◆ Exercise directions
All that is wanted is the exact text of the lines below from the one with "Viewport: 440px width, 516px height." through the one with "Task: Open the calendar icon in sidebar", inclusive, minus any pictures.

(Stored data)
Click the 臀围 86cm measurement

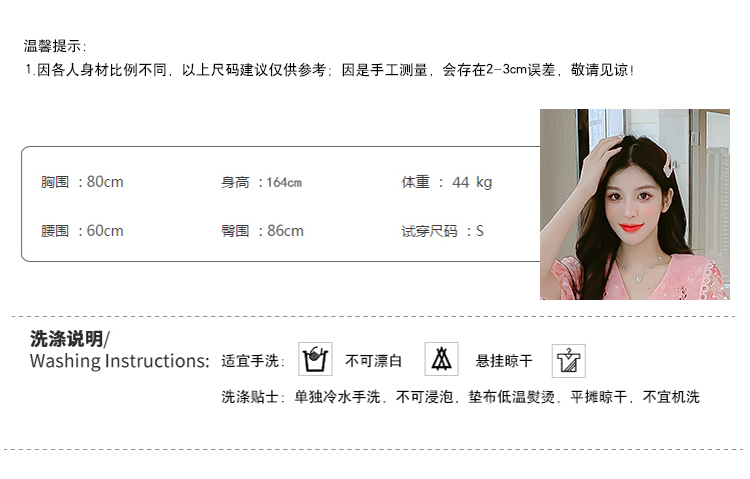point(262,231)
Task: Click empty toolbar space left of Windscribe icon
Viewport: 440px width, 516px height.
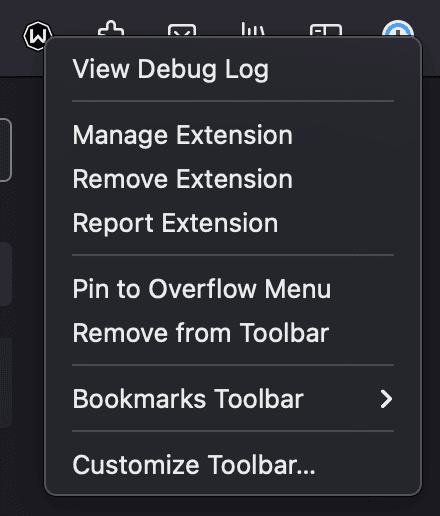Action: [x=10, y=36]
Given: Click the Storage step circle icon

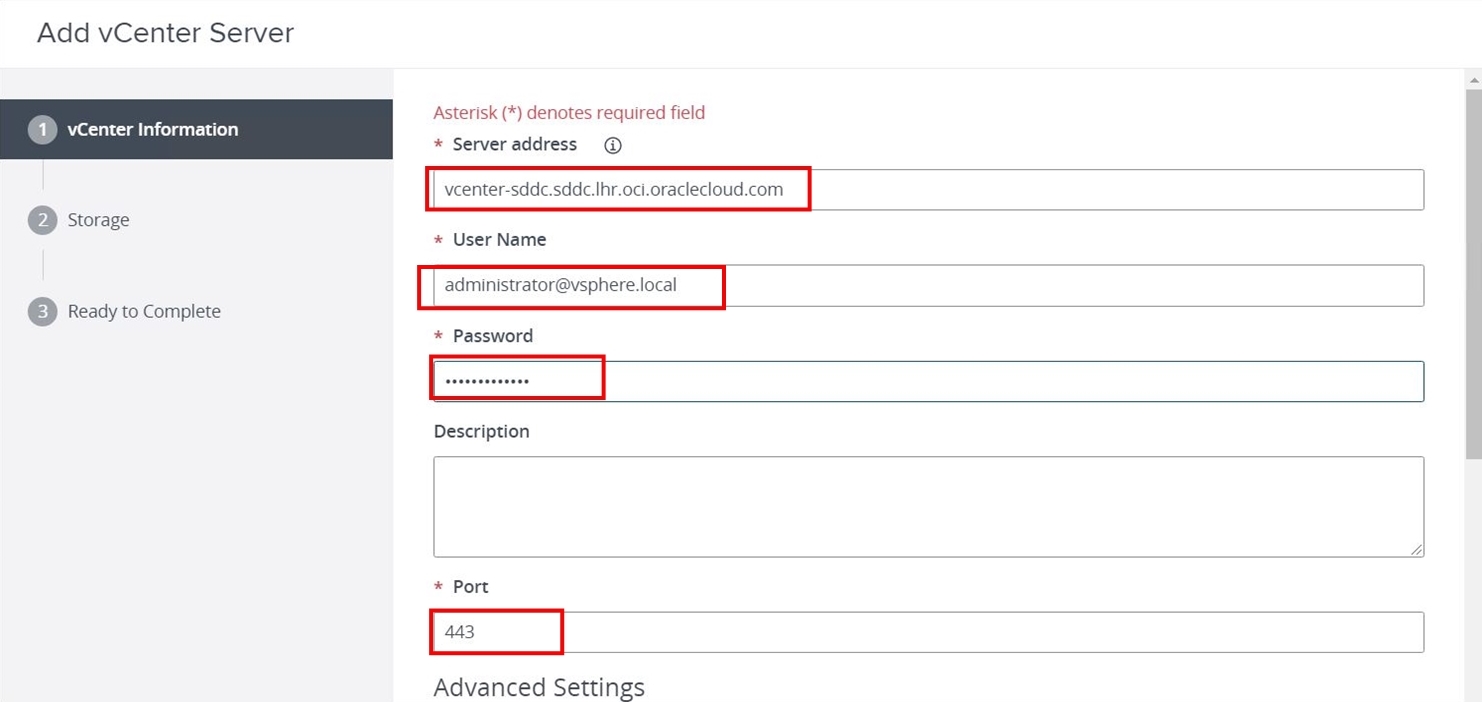Looking at the screenshot, I should pos(41,220).
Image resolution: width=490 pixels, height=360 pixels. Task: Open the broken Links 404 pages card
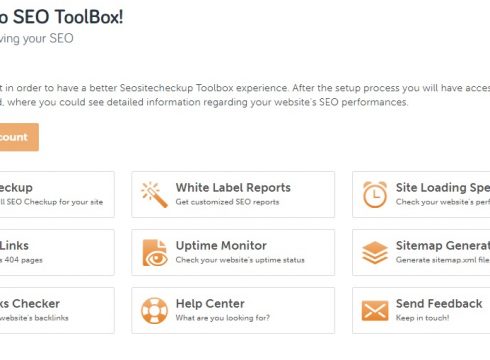point(57,253)
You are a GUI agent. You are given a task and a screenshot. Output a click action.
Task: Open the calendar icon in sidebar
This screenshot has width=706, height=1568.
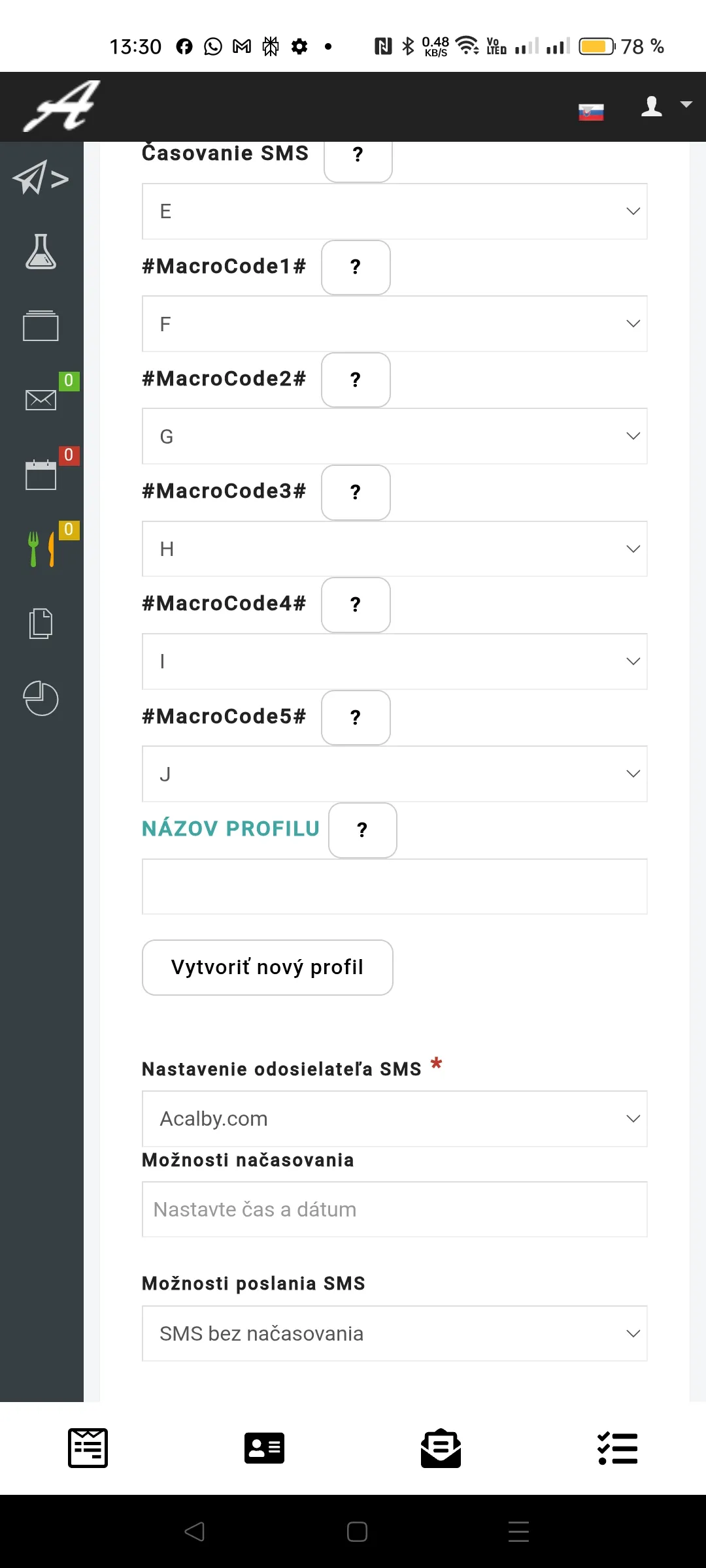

◆ Finished task
Viewport: 440px width, 516px height.
Action: [x=10, y=36]
Given: Click the Storage step circle icon

Looking at the screenshot, I should pos(41,220).
Image resolution: width=490 pixels, height=360 pixels. Task: Open the broken Links 404 pages card
point(57,253)
You are a GUI agent. You are given a task and a screenshot. Output a click action.
Task: Open the calendar icon in sidebar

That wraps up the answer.